The force at work here is better known to most people from what they learned in physics lessons than from their own experience. The Lorentz force is always involved when electric charges move within a magnetic field. And when electric charges move, that is, when current flows, formation of a magnetic field will always be the resultant consequence. The stronger the current, the stronger the magnetic field and the Lorentz force. It retroacts to the electrons moving within the copper coils and presses them to the margins of the copper wires. "At 100 tesla, it produces a pressure in the copper that corresponds to 40,000 times the air pressure at sea level", says Joachim Wosnitza, Director of the HLD. Normal copper wires would fly apart with explosive force, yet the special copper wires in their zylon skeleton withstand this strain. In addition, the coils are embedded in a bath of liquid nitrogen, for otherwise the electric resistance would heat up the wires to such high degrees that the glue holding together the wire and the zylon corset would simply give out.
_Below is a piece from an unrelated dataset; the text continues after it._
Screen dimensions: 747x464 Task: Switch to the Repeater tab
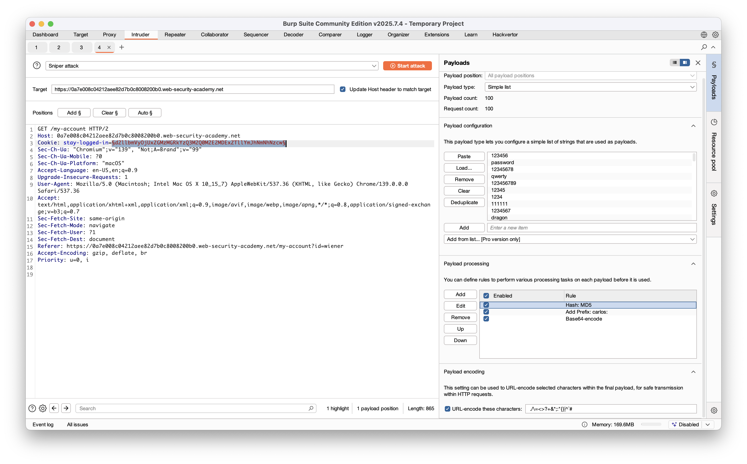(x=175, y=35)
In this configuration, the electric impulse causes the temperature of the wires to increase from minus 196 degrees Celsius to room temperature.
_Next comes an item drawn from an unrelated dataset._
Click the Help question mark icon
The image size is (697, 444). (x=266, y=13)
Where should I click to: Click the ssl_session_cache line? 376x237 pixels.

However, high magnetic field laboratories are not about achieving records, but about researching materials and their electromagnetic characteristics.The stronger a magnetic field is, the better the researchers can investigate these characteristics and, more importantly, can influence these in a targeted manner. For strong magnetic fields are capable of influencing the electron trajectories and their magnetic spins and thus of changing the characteristics of the given material. And precisely those characteristics play such a major role in our modern world. The researchers investigate new kinds of semi-conductors and superconducting materials that lose their electric resistance at low temperatures.
An example: only a few years ago, British researchers discovered graphene.This material consists of carbon atoms, which are arranged in a lattice of a single layer of atoms. After the scientists had created graphene for the first time, they investigated it in a high field magnetic laboratory and discovered its unique electronic characteristics. A discovery that earned Sir Konstantin Novoselov and Sir Andre Geim the Nobel Prize in Physics and that in future could help in producing bendable mobile phone displays. Only about a dozen such high field magnetic laboratories exist worldwide. This is why scientists from all across the world travel to Dresden to conduct experiments in high magnetic fields. A particular advantage of the facility in Dresden is the size of the cavity in the interior of the coil where the samples are located. With 16 millimetres, it is larger than those at comparable other facilities.
The world record is currently held by colleagues from Los Alamos in the United States of America. In March 2012, they were able to achieve the magical 100 tesla mark. The 100 tesla mark is aimed for also in Dresden. "Our technicians and engineers are currently working on a new coil, so we are hard on their heels", reveals Joachim Wosnitza.